23. A hoisting device for use on a floating vessel, the hoisting device comprising:

a load bearing structure to be mounted on the vessel;

hoisting mechanism for raising and lowering an object, comprising: i. at least one hoisting winch; ii. a hoisting cable associated with the at least one hoisting winch, iii. an object connecting device for releasable connecting an object to the hoisting cable;

a heave compensation mechanism associated with the hoisting cable for damping the effect of the movement of the vessel, as a result of sea-state induced vessel motion onto an object supported by the main hoisting cable;

wherein the heave compensation mechanism comprises:

an underload protection cylinder which supports a cable pulley which guides the hoisting cable such that a force is exertable on the hoisting cable, which cylinder is normally positioned in extended position to protect the hoisting mechanism against underload or slack;

and/or an overload protection cylinder which supports a cable pulley which guides the hoisting cable such that a force is exertable on the hoisting cable, which cylinder is normally positioned in retracted position to protect the hoisting mechanism against overload;

a control device for controlling the underload protection cylinder and/or the overload protection cylinder, which control device is adapted to switch each of the cylinders between a protection mode in which said cylinder protects the hoisting mechanism against underload or overload respectively, and a heave compensation mode, in which each cylinder is positioned in intermediate position to provide passive heave compensation.

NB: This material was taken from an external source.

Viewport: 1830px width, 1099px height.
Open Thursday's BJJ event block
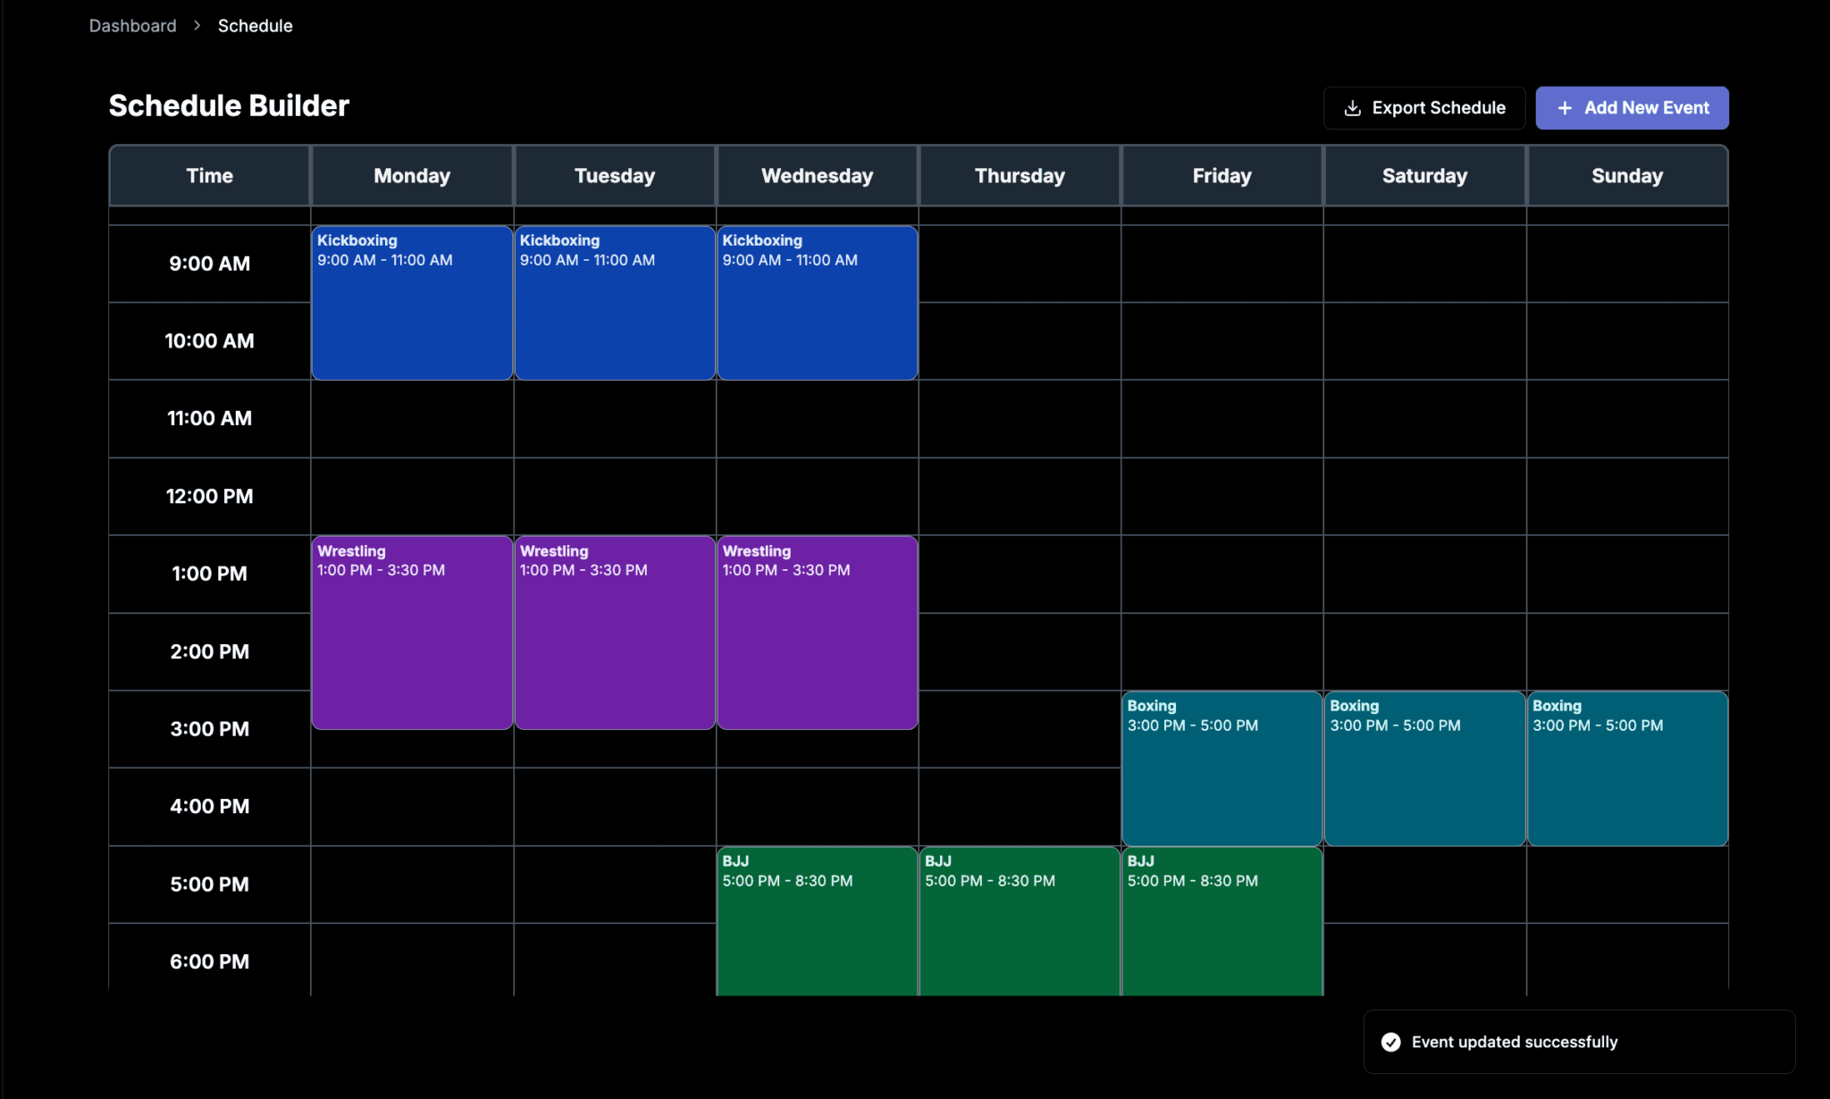1020,920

24. The hoisting device according to claim 23, wherein one or more cylinders are provided with an external drive for moving the cylinder rod of the cylinder, the external drive being controlled by the electronic system to provide active heave compensation by providing a force upon the cylinder rod of the cylinder.

25. The hoisting device according to claim 24, wherein the device includes an electronic system for detecting heave and for driving the at least one hoisting winch for providing active heave compensation, and wherein the one or more cylinders provide about 80% of the heave compensation and wherein the electronic system in combination with the external drive connected to the cylinders provides about 20% of the heave compensation.

26. A floating vessel provided with a hoisting device according to claim 23.

27. A method for performing offshore drilling activities from a floating vessel, comprising the step of using the hoisting device according to claim 23 mounted on said vessel.

28. The method according to claim 27, further comprising the step of suspending a rotary top drive from the main hoisting device while performing drilling with a drill string connected to and driven by said rotary top drive.

29. The hoisting device according to claim 23, further comprising an electronic system for detecting heave and for driving the at least one hoisting winch for providing active heave compensation.